Huit heures, heure d'hiver
Gazouillis, pépiements dans le ciel gris du matin qui à peine s'éclaire
Sautillements, virevoltes sur les branches élastiques et tendres de l'érable
Mouvement de balançoire des minuscules équilibristes
Les martinets sombres devisent en nombre
Les moineaux couleur de terre s'ébrouent comme des sauterelles
Un couple de pies en smoking blanc et noir foule grâvement le pré
Quelques pigeons s'élancent du dessous des toits en roucoulades
Un corbeau se pose croix noire sur le muret, croassant brièvement
Les pies, soudain, jacassent d'un son mat
De longues trilles s'élèvent, s'enroulent et se déroulent
Quelques trissent retentissent et s'égrisent
La chatte à la fenêtre écoute de tout son être
Module son gosier et caquète quelques appels désespérés
La prunelle pâle darde dans la pénombre
Le souffle court soulève sa poitrine étroite
Je m'enfonce dans le rocking chair avec quelques aiguillées de fil vert
Et m'affaire maille à maille aux reprises de quelques pulls troués
Mohair, acrylique, polyamide livrés à l'appétit de mites avides
A chacun ses invisibles nids et indiscrètes infamies
Trois points virgules fouettent l'air à toute allure
Oserais-je les nommer martinets?
- Salut les piafs, je peux vous appeler passereaux?
- Ca tombe bien, on n'y connait rien en humain!
Sans me démonter je poursuis dans le vert :
- Salut l'arbre, je peux t'appeler "érable"?
- Trop aimable, mais je suis un tremble!
- Soit un tremble qui se porte comme un charme...
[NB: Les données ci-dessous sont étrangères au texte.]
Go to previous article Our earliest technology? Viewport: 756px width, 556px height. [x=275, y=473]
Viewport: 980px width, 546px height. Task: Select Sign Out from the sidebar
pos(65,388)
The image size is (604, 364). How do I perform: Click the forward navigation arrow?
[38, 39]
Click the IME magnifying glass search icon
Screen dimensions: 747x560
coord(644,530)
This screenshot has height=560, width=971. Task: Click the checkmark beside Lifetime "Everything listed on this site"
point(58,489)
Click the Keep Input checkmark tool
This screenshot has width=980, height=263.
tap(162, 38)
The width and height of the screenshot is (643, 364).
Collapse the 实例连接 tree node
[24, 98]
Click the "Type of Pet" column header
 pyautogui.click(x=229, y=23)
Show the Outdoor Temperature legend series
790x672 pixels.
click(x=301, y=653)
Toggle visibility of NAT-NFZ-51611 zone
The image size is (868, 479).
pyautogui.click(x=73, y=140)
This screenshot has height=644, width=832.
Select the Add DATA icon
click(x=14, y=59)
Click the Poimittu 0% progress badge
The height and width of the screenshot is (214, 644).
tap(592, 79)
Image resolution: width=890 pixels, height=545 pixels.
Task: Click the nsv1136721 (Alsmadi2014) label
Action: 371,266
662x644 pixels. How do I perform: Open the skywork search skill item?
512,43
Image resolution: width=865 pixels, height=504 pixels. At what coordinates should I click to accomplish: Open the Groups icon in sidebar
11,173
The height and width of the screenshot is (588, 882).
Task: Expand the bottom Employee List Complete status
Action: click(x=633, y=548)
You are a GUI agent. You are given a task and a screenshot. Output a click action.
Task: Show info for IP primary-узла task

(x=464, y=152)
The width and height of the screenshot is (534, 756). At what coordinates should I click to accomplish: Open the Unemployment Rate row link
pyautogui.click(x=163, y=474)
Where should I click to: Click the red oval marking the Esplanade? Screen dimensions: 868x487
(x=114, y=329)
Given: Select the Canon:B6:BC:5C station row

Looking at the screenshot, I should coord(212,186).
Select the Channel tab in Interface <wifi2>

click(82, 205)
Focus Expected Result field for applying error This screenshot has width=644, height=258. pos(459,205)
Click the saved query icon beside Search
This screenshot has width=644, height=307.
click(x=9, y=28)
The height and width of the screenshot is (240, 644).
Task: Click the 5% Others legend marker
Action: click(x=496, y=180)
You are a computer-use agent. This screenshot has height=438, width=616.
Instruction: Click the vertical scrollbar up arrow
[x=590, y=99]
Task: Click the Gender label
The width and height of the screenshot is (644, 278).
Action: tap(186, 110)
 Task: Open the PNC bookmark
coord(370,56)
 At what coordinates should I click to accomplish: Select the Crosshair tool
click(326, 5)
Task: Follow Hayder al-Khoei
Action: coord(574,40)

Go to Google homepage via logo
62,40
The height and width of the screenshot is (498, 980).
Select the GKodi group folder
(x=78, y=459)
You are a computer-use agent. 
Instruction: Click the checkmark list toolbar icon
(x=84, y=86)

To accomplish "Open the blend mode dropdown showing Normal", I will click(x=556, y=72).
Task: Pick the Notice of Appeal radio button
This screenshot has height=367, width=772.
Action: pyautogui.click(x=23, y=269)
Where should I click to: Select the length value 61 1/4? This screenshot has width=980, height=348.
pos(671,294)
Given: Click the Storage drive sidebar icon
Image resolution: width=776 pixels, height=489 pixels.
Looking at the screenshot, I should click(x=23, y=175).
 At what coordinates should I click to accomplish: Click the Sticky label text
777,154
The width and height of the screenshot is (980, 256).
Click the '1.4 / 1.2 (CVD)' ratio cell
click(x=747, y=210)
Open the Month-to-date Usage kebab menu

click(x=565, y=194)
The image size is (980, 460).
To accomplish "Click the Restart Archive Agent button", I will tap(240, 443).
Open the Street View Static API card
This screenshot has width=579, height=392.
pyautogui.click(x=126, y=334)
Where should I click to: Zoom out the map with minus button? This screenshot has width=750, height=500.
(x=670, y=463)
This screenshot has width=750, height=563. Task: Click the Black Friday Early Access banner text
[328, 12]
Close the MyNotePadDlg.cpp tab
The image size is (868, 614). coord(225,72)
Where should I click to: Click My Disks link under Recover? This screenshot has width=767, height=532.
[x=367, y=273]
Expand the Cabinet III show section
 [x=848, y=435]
Le tremble vénérable frémit et s'époussette en quelques rires jaunis
Les feuilles se balancent et chutent graciles sur l'asphalte
- Tu écris?
- J'écris, oui!
J'aimerais parler aux alouettes, aux rossignols, aux fauvettes
Aux bouvreuils, aux pinsons, aux rouges-gorges, aux martinets
J'aimerais parler aux deux cèdres du Liban, à l'arbre rougeoyant
Aux érables, aux trembles, aux charmes, au jardin tout entier!
J'aimerais parler à la terre, la planète voire l'univers!
- Mazette! Tout parle, alors écoute, savoure l'heure d'hiver
Regarde, surprend! Tout est à toi qui ne fait que passer
De l'enfance à l'automne, contente-toi, réjouis-toi d'aimer.
- Merci l'arbre! Toi tu sais me parler!
Je dois encore parler aux mites, aux objets et aux humains
C'est vrai, je ne fais que passer
D'une vie à une autre et à l'heure d'hiver
Je saurais m'en contenter du moins je l'espère!